I have a cluster of 3 machines with 4 cores each. Each machine has one task manager. I know that the number of slots in Flink can be controlled by taskmanager.numberOfTaskSlots. I initially had allotted 12 slots in total (every task manager had 4 slots). Although, there is no explicit CPU isolation among slots (as mentioned here), I assume that each slot is roughly using 1 core. Am I right in assuming this?
I haven't mentioned any slot sharing group in my code and my pipeline does not have any blocking edges. The parallelism of each task is the same and is equal to the number of slots. I am assuming that one subtask from each task will be in a slot. Am I correct in this understanding?
After some conversation (link for the curious minds :-)), I wanted to increase the cores per slot to 2 for my experiments. So, I reduced the taskmanager.numberOfTaskSlots to 2 on each machine? After doing this, I see that the Flink WebUI shows 6 slots is total and 2 slots for each task manager. I have also reduced the parallelism of each task to 6. Is this all that I need to do?
Note: I am not using the MVP feature of fine grained resource management right now.

That sounds right.
Each Task Manager is a single JVM. A task slot doesn't correspond to anything physical -- it's just an abstract resource managed by the Flink scheduler. Each task in a task slot is an instance of an operator chain in the execution graph, and each task is single-threaded. No two instances of the same operator chain will ever be scheduled into the same slot.
All of the threads for all of the tasks in all of the slots in given task manager will compete for the resources available to that JVM: cores, memory, etc.
As you have noted, there is no way to explicitly set the number of cores per slot. And there's no requirement that the number be an integer. You could, for example, decide that your 4-core TMs are each providing 3 slots, for a total parallelism of 9 across the 3 TMs.

Related

Uneven assignment of tasks to workers in Flink

I have a Flink batch job which operates on a large dataset. My cluster consists of 25 nodes and runs as a standalone cluster. One of the key steps has a parallelism of 70 and I expected each task manager to get between 2 and 3 slots for that step, instead only half the workers are used and some of them are getting up to 8 slots assigned (which is the maximum they can get).
Apart from the impact on data locality, another side effect is the strain on disk space. Since less workers are running all the slots, each one of them has to store more data compared to having the slots spread across all the nodes of the cluster.
Am I missing something? Is there a way I can force Flink to distribue the slots across as many TMs as possible for each job?
At the moment, Flink does not support to spread out tasks evenly across the set of available TaskManagers. The reason is that Flink considers every slot to be equal. In the future, the Flink community plans to add more scheduling features which would solve the problem.
At the moment, I would suggest to set the individual operator's parallelism to the number of available slots in your cluster. That will guarantee that all machines of your cluster are evenly used.

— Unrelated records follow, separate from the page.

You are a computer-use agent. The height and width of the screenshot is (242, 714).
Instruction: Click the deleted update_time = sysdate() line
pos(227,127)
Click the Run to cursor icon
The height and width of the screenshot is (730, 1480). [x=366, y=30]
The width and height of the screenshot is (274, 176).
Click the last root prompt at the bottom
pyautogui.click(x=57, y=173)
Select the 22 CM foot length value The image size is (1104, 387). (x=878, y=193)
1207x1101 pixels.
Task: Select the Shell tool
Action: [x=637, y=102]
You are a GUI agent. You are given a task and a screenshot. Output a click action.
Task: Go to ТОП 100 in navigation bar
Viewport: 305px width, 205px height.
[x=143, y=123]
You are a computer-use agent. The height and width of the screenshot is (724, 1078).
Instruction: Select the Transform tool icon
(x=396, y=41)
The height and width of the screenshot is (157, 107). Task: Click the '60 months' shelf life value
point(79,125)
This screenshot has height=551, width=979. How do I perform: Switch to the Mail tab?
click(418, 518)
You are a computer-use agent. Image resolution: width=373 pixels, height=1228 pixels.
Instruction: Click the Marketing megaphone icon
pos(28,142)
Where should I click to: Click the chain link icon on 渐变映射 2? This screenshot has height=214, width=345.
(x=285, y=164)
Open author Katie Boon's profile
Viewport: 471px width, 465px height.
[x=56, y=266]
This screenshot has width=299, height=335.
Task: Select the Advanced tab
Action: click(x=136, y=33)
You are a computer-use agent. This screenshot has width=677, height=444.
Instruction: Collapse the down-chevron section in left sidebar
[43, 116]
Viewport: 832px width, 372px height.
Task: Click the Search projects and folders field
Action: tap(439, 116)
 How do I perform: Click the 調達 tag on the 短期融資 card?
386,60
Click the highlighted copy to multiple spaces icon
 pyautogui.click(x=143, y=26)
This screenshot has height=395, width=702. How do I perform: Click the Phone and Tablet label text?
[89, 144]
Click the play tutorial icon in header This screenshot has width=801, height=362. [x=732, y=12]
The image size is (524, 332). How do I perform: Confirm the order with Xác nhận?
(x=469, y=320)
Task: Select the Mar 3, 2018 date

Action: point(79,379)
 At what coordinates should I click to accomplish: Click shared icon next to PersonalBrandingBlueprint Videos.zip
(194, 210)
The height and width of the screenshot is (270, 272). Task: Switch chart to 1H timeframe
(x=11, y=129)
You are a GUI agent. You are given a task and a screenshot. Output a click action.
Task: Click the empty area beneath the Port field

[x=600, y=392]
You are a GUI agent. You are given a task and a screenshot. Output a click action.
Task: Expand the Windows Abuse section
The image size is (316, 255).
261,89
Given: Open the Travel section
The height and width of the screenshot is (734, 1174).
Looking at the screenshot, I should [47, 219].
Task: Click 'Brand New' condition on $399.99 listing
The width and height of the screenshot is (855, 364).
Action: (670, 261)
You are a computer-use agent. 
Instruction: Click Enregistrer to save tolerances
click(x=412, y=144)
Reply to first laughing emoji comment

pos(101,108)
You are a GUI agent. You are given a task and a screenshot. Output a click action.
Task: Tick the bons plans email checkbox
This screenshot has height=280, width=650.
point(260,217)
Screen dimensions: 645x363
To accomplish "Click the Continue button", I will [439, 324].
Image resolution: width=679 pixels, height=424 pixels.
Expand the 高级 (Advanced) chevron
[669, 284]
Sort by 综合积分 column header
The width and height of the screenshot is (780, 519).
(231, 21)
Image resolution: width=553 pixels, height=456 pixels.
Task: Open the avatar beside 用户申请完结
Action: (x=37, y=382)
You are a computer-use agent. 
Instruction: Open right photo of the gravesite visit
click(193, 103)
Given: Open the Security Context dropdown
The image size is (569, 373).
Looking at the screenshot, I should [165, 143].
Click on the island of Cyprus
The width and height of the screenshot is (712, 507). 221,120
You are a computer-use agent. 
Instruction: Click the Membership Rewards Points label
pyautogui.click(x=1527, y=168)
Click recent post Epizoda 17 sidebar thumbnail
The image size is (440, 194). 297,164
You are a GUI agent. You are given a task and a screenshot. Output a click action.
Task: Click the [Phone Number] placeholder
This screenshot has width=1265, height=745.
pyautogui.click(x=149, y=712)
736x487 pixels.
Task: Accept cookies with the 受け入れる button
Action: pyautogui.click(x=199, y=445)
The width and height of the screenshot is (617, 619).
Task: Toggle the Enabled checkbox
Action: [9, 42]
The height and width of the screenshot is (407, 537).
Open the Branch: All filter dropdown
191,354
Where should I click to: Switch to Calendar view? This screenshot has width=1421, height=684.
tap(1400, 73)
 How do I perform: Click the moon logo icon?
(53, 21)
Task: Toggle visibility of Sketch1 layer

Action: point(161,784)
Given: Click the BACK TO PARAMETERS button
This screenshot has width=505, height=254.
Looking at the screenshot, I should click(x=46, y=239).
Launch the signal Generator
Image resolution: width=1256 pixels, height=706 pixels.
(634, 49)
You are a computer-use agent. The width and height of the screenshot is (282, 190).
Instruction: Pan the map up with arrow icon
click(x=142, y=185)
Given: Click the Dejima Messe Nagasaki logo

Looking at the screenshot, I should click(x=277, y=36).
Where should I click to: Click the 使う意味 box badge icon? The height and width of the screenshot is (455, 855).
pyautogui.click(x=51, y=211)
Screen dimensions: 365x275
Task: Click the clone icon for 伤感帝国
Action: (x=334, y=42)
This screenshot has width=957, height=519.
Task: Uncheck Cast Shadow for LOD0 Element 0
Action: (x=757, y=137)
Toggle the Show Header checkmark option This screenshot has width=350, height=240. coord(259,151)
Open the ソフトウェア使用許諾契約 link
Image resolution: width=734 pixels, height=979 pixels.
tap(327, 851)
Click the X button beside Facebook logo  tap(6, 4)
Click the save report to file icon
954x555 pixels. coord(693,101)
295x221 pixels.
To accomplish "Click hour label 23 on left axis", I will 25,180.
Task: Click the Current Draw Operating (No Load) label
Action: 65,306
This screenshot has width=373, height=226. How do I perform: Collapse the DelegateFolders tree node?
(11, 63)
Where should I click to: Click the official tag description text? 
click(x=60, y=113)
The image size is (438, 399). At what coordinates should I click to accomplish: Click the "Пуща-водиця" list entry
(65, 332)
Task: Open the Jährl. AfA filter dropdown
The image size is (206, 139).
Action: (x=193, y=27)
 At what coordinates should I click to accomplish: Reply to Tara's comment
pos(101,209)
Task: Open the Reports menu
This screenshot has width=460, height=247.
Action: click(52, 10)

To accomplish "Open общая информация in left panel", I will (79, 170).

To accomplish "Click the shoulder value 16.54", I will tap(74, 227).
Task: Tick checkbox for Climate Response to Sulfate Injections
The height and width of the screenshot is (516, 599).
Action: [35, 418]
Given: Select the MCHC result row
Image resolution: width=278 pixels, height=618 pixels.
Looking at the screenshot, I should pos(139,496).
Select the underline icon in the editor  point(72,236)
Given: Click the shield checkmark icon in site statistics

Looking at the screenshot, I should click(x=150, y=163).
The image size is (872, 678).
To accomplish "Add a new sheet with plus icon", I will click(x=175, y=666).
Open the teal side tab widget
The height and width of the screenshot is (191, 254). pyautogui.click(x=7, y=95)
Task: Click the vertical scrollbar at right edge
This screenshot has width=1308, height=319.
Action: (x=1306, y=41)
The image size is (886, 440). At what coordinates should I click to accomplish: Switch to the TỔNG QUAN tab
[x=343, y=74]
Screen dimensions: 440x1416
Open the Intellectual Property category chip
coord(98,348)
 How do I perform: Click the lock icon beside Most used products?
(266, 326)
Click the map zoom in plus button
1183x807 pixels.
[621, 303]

Apache Flink: number of TaskManagers per machine

The number of CPU cores per machine is four. In flink standalone mode, how should I set the number of TaskManagers on each machine?
1 TaskManager, each TaskManager has 4 slots.
2 TaskManagers, each TaskManager has 2 slots.
4 TaskManagers, each TaskManager has 1 slot. This setting is like apache-storm.
Normally you'd have one TaskManager per server, and (as per the doc that bupt_ljy referenced) one slot per physical CPU core. So I'd go with your option #1.
There's also the consideration of Flink's scheduling algorithm. We've frequently run into problems where, with multiple hosts running one large task manager a piece, all jobs get scheduled to one host, which can cause load problems.
We ended up making multiple smaller task managers per host and jobs seem to be distributed better (although they still cluster on one node often).
So, in my experience, I'd lean more towards 4 task managers with 1 slot a piece, or maybe compromise at 2 task managers with 2 slots a piece.
I think it depends on your application.
In official documents Distributed Runtime Environment, it says As a rule-of-thumb, a good default number of task slots would be the number of CPU cores. With hyper-threading, each slot then takes 2 or more hardware thread contexts.
But if you have to use a lot of memory in your application, then you don't need too many slots in one task manager.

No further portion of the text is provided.